À qui pensez-vous notamment? Avez-vous des exemples?
On a besoin de plus de Rashford pour le moment. Quand un joueur s’engage en disant qu’il faut fournir des repas gratuits aux enfants des classes les plus défavorisées” au Royaume-Uni, et quand il mène ce combat extraordinaire, c’est de cela dont a besoin. Dans une période d’angoisse comme celle-ci, les modèles ne sont plus les mêmes. On n’a pas besoin de quelqu’un qui dribble huit fois. Messi a marqué des buts splendides, mais dans un stade vide, ça ne sonne pas de la même façon. On les remarque moins. Par contre, l’engagement de Griezmann, qui rompt son contrat avec Huawei, pour protester contre le sort des Ouïghours en Chine, c’est ce genre d’engagement social et politique qu’il faut pour l’instant. Ou les joueurs qui ont refusé de jouer le match PSG-Basaksehir après un incident raciste. Je regrette en revanche le manque d’engagement en faveur des campagnes de vaccination. Peu de joueurs se sont engagés en disant “protégez-vous, soyez solidaires”. Dans une société marquée par l’incertitude quotidienne, on a besoin de sportifs qui se montrent, qui s’engagent pour les vaccins, contre le racisme, pour la science, pour lutter contre les inégalités. Et Rashford a montré la voie.

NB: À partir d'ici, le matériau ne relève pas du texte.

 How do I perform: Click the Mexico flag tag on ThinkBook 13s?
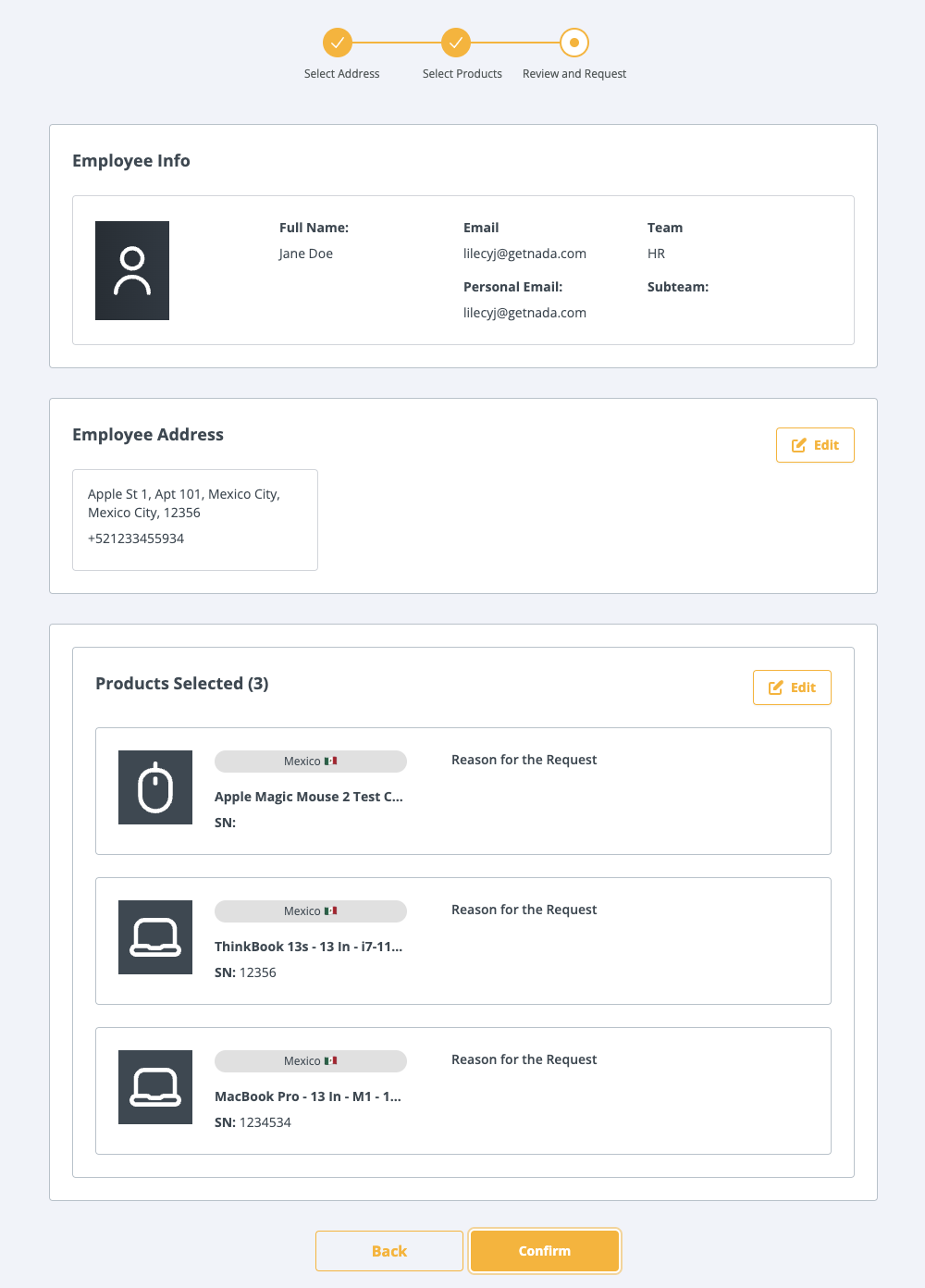[x=311, y=911]
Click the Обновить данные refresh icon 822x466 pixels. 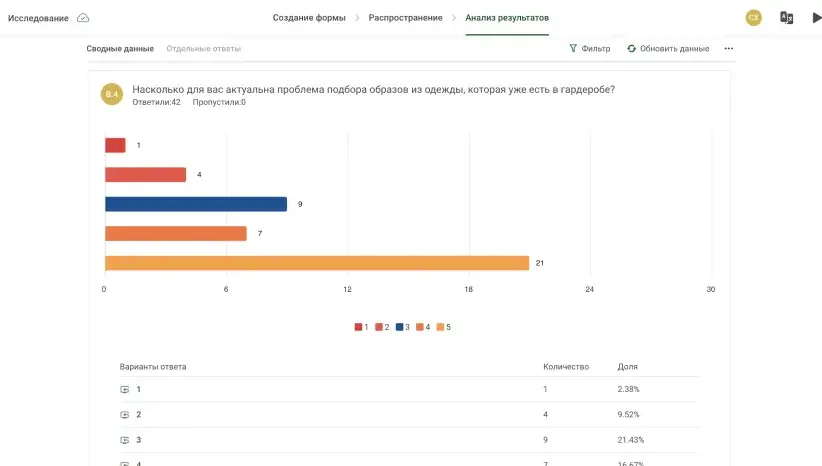coord(631,48)
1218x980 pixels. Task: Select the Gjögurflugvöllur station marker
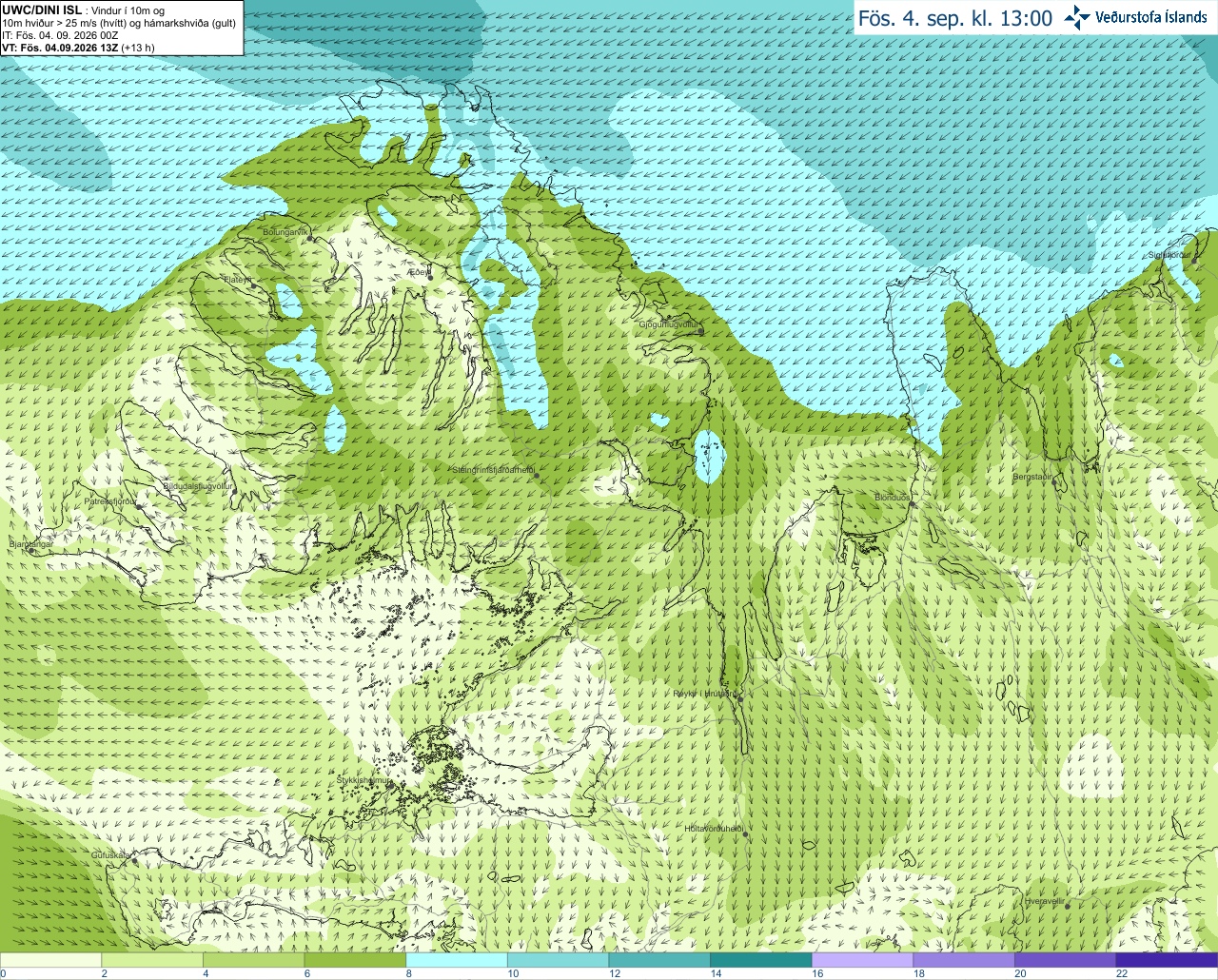[x=700, y=331]
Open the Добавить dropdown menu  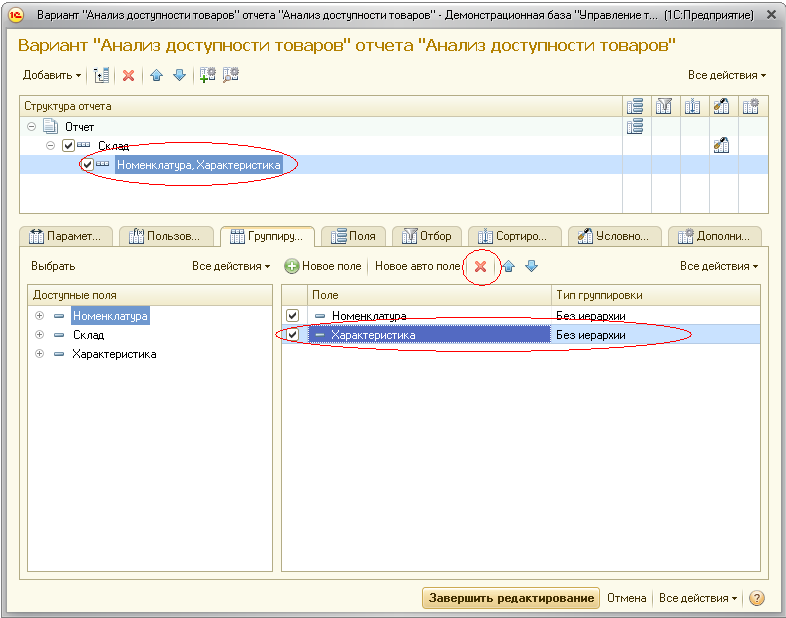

Lukaku qui s’agenouille pour soutenir la cause de Black Lives Matters, vous applaudissez des deux mains?
Oui, un certain nombre de discours de Lukaku est très important. Ce qu’il faut, ce n’est pas les campagnes ridicules de l’UEFA “Non au racisme”. Qui se dira: “Ah Hazard dit qu’il ne faut pas être raciste, j’arrête d’être raciste”? Ça, c’est se donner bonne conscience, ce sont des slogans. Ce qu’il faut, ce sont des actes, un investissement, des gestes forts. Le jour où on arrêtera les matchs en cas de dérapage raciste, tout le climat va changer. La société évolue. Ce qui est admissible il y a dix ans ne l’est plus aujourd’hui. Les insultes homophobes par exemple, ça a diminué dans les stades. Rashford a amorcé un mouvement sur des questions essentielles. On ne peut pas me soupçonner de ne pas aimer le foot, mais je considère qu’entre une infirmière du CHU Saint-Pierre et Noa Lang, l’infirmière a une utilité sociale plus grande et elle aura sans doute aidé davantage et sauvé plus de vies que Noa Lang en donnant du plaisir aux fans brugeois. Il faut raison garder. Cela dit, il ne faut pas opposer l’un et l’autre. Le football se poursuit, mais il n’y a plus de concerts, de spectacles, de pièces de théâtre. Ce sont les logiques économiques qui prévalent.